Impressing the Czar, créé en 1988,, est entré au répertoire du Semperoper Ballet en 2015. Comme les ballets spectaculaires que Marius Petipa concevait pour impressionner le Tsar de Russie et sa cour (Le Lac des Cygnes, La Belle au bois dormant etc.), il est découpé en quatre parties ou actes. Ce n’est qu’apparence.

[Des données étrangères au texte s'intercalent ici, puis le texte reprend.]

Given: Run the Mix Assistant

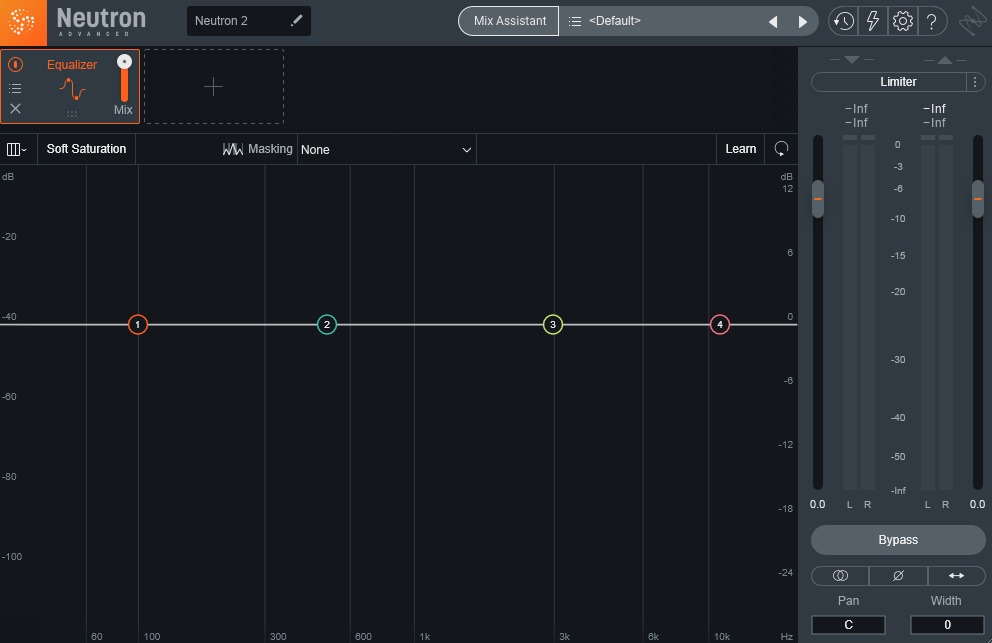Looking at the screenshot, I should 508,20.
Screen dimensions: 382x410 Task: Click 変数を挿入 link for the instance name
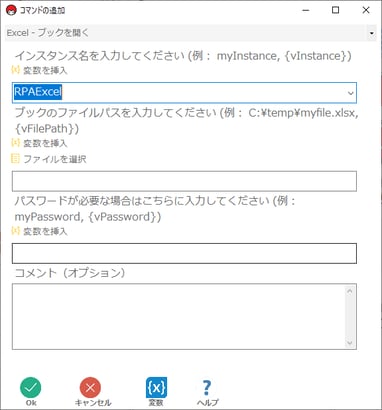[x=45, y=70]
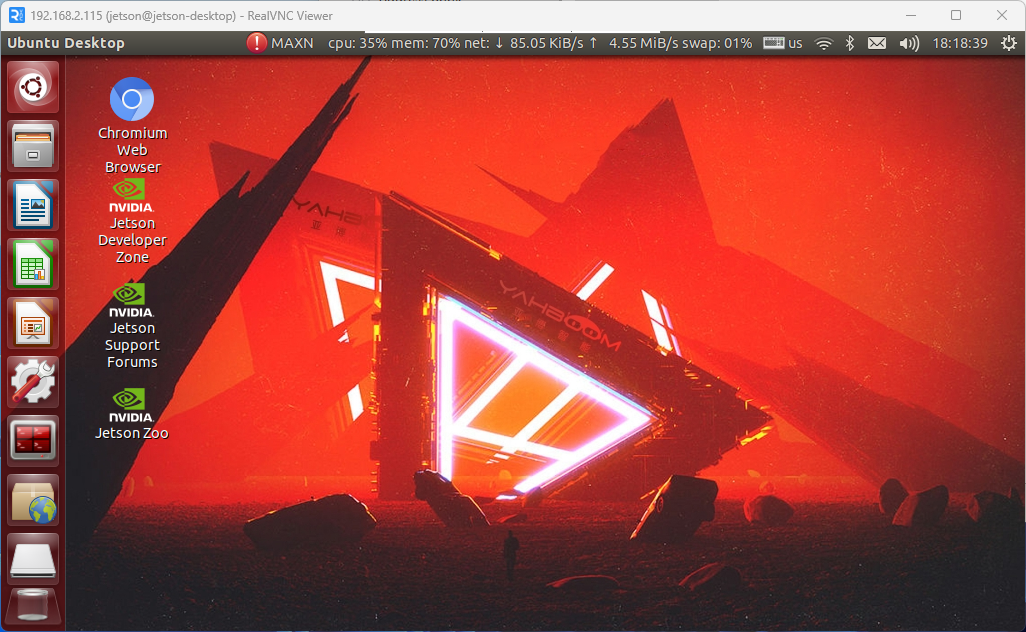Viewport: 1026px width, 632px height.
Task: Expand the MAXN power mode indicator
Action: click(x=280, y=43)
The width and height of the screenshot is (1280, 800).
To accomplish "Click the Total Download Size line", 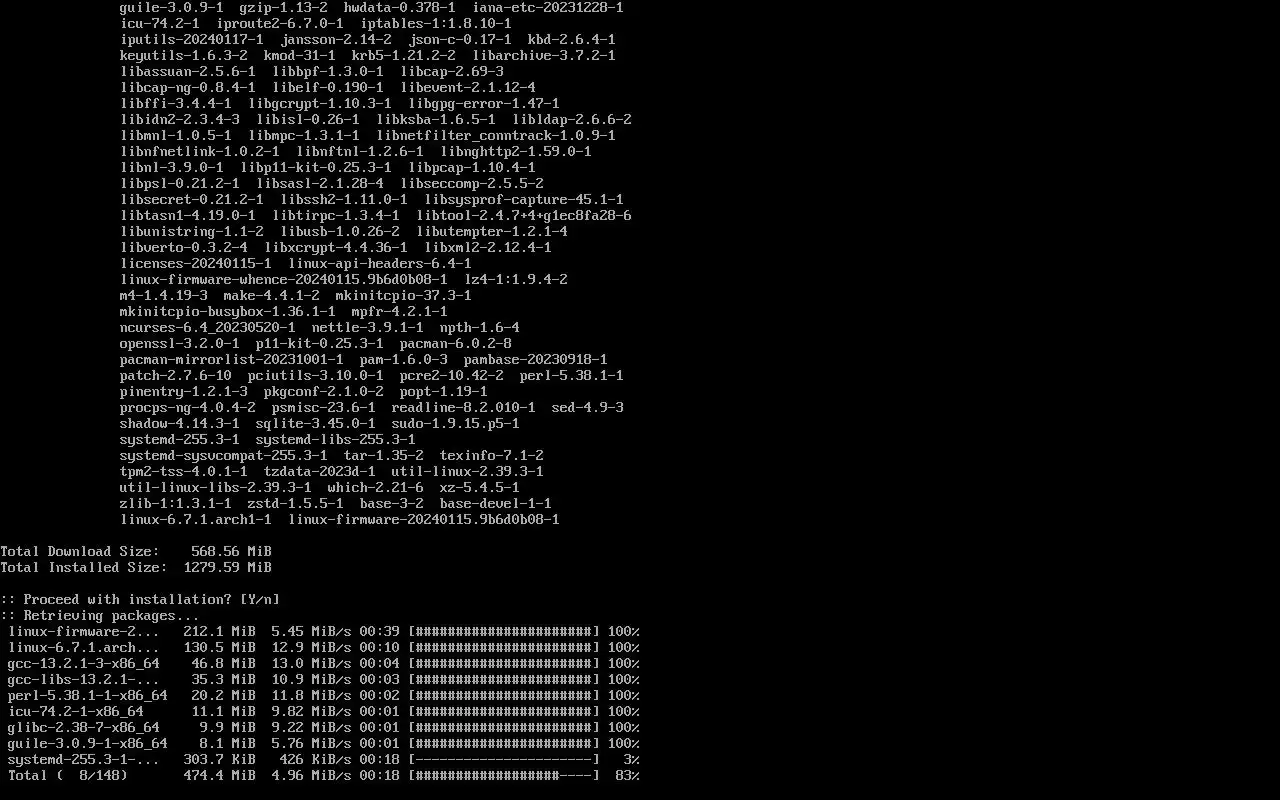I will pos(136,552).
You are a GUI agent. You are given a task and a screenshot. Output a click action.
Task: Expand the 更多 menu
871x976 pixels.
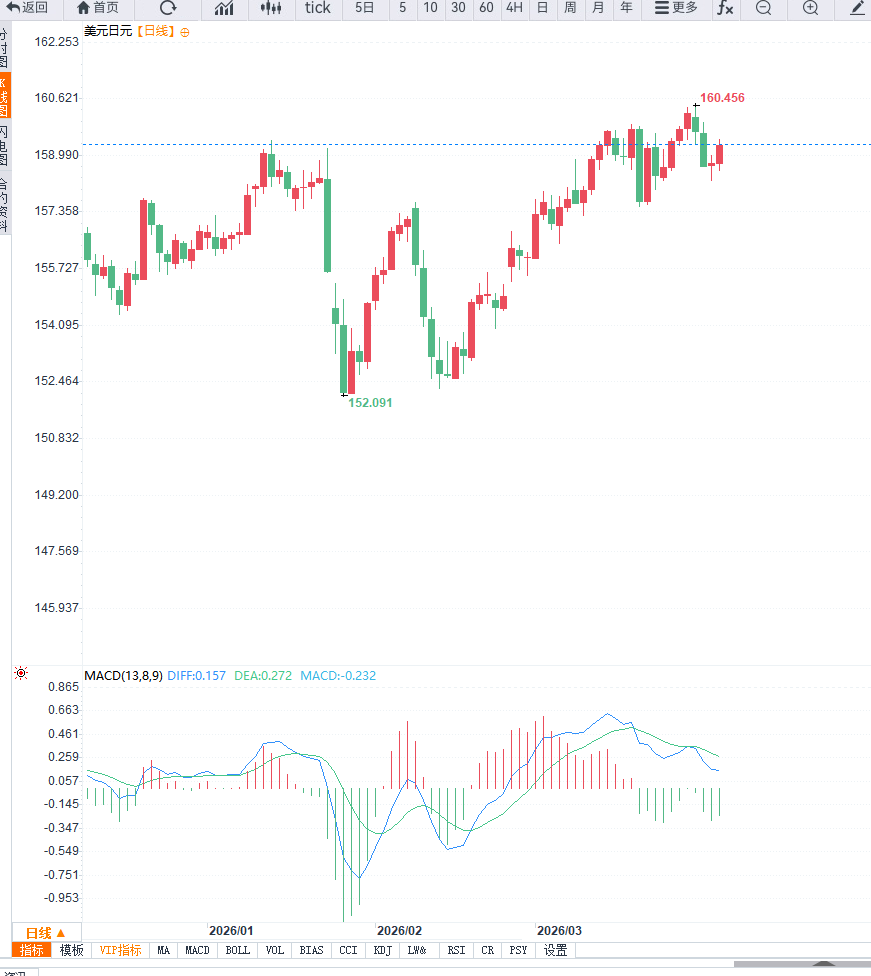point(676,8)
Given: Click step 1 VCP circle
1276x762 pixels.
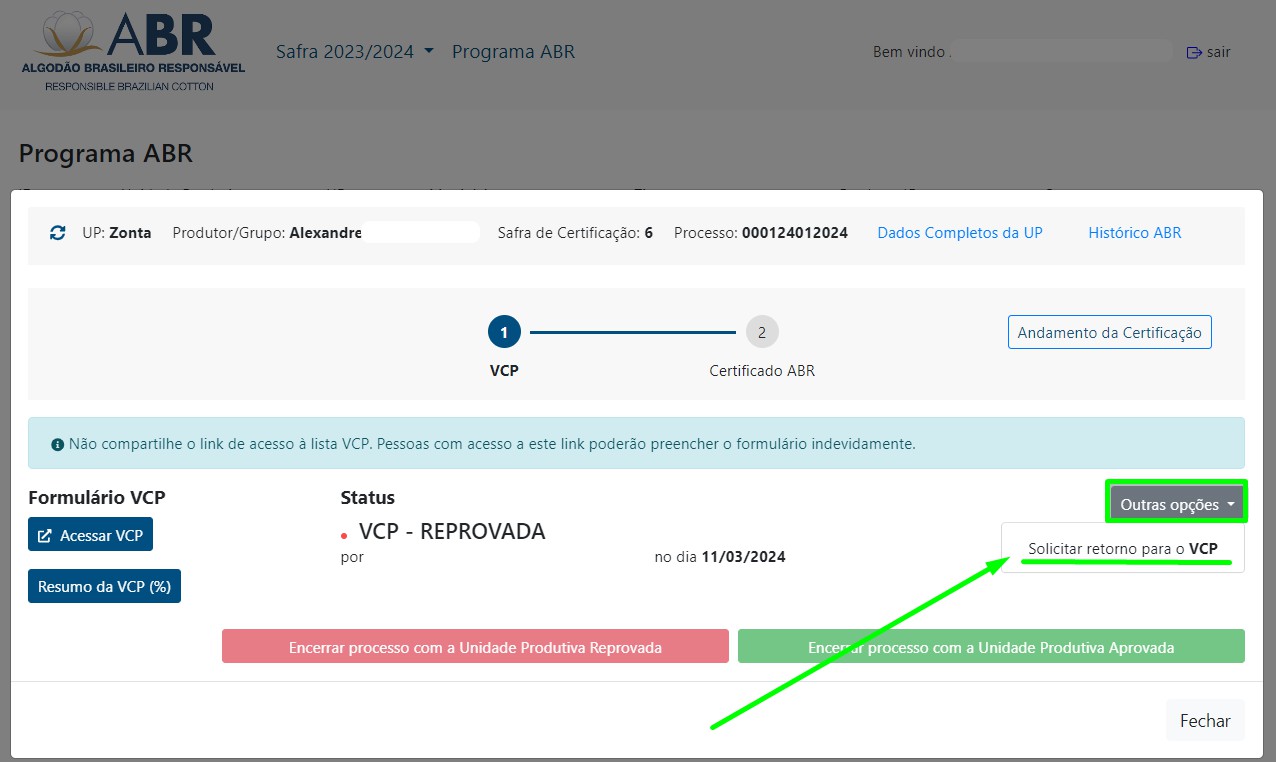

Il fait référence à ce type de « ballet narratif » de Petipa, mais, dit Forsythe, c’est « un ballet d’action sans action ».
Ce qui déroute dans un premier temps, dans la première partie, c’est le nombre de détails simultanés faisant références à des archétypes de la danse, dans ses différents pas et ses éléments décoratifs, le tout sur le mode burlesque et sur des musiques de Beethoven, Thom Willems (fidèle aux sons électroniques), Leslie Stuck, et Eva Crossmann Hecht.
La chorégraphie de In The Middle Somewhat Elevated , pièce indépendante créée en 1987 par le Ballet de l’Opéra de Paris, constitue la deuxième partie de Impressing the Czar. Forsythe y demande puissance et dépassement à ses danseurs (six femmes et trois hommes). Sa façon à lui de dire, dans des lumières de clair obscur, ce qu’il y a de douloureux et de sublime à la fois dans la maîtrise du langage formel néo-classique qui est le sien dans ce ballet toujours impressionnant et rendu différemment selon les physiques des interprètes.
Au troisième acte où la pantomime est reine, Forsythe suggère, avec peut-être moins de bonheur, par les surenchères d’une salle des ventes, que l’art et naturellement la danse, à ses yeux, sont impropres à la vente.
Le final, irrésistible, au quatrième acte, parodie sur la musique métallique de Thom Willems, les ensembles des grands ballets académiques : un corps de ballet composé d’écolières –cheveux courts, corsages et demi-bas blancs, robes plissées et chaussures noires,- se déchainent au cours d’une danse collective sacrificielle, sortie tout droit de clips TV et agrémentée de clowneries.

Palais Garnier, 5 et 6 janvier 2017 19h 30, 7 et 8 janvier 2017 14h30, 7 janvier 2017 20h. Durée 2h30. Places de 10 à 121 €.